Overview: Ethiopia is one of the poorest countries in the world, with a gross domestic product (GDP) of roughly US$6 billion, a per capita annual income of about US$100, and chronic trade deficits in the early 2000s. The basis of the economy is rainfed agriculture, which means that crop production fluctuates widely according to yearly rainfall patterns, leaving the country subject to recurrent and often catastrophic drought. Droughts have increased in severity since the 1970s in step not only with shortfalls in crop production but also with burgeoning population growth. Indeed, the increase in population has outstripped the productive capacity of the agricultural sector, creating a structural food deficit even in times of normal or superior production. Services, including retail trade, public administration, defense, and transportation, constitute the second largest component of the economy. Manufacturing and mining are a distant third and fourth. Within the budget, defense outlays have been high since the early 1990s, most recently because of war with Eritrea from 1998 to 2000, although they have declined since then. The budget has been in deficit since at least the late 1990s, with expenditures regularly exceeding revenues. Shortfalls have been covered by grants and loans from international lending institutions. Ethiopia is heavily dependent on international donor largesse, particularly in times of drought.
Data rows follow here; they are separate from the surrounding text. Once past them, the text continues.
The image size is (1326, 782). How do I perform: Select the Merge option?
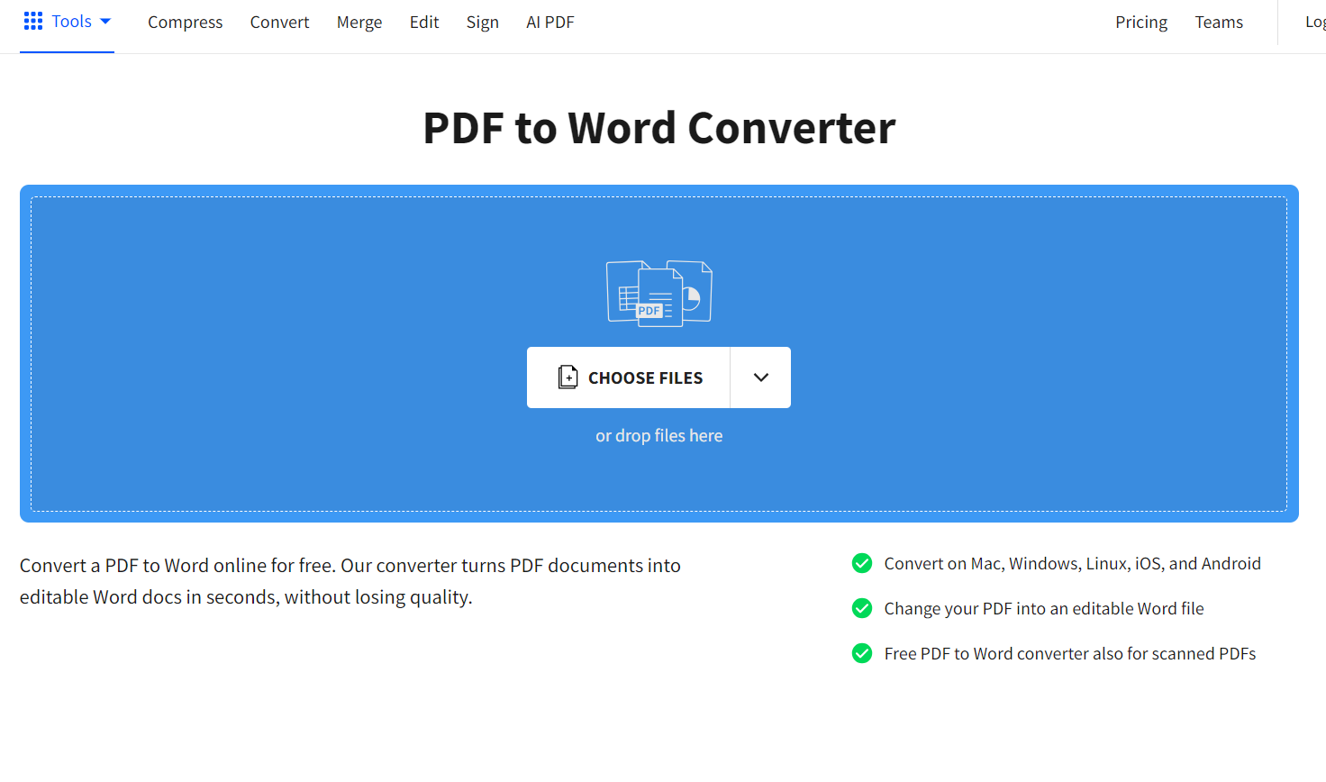[x=359, y=22]
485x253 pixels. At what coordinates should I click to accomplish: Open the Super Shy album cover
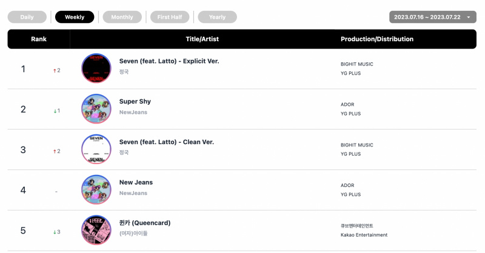pos(96,109)
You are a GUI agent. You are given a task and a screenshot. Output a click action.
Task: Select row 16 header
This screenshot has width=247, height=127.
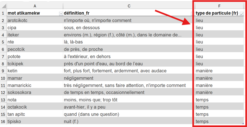3,122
Since the early 1990s, the country has received financial support for economic reforms from the International Monetary Fund and the World Bank. In 2001 it qualified for debt reduction under these institutions’ heavily indebted poor countries initiative. On the whole, the reform process has been beneficial; government revenue has risen, and outlays have been redirected from defense to education, health, and infrastructure. Still, economic performance suffers from hindrances such as public ownership of farmland, low levels of investment, corruption in high levels of the government, and dependence on foreign finance. The United Nations and the World Bank maintain that without immediate steps to deal with a burgeoning population, large-scale environmental degradation, soil exhaustion, and rural land-holding policies, Ethiopia will become permanently reliant upon donor largesse just to feed itself.
Gross Domestic Product (GDP): In 2002–3 GDP was US$6.5 billion. Per capita GDP amounted to US$94.0, among the lowest in the world. In 2002–3 GDP per sector was estimated as follows: agriculture and fishing, 39.4 percent; industry, 11.9 percent; and services, 48.7 percent.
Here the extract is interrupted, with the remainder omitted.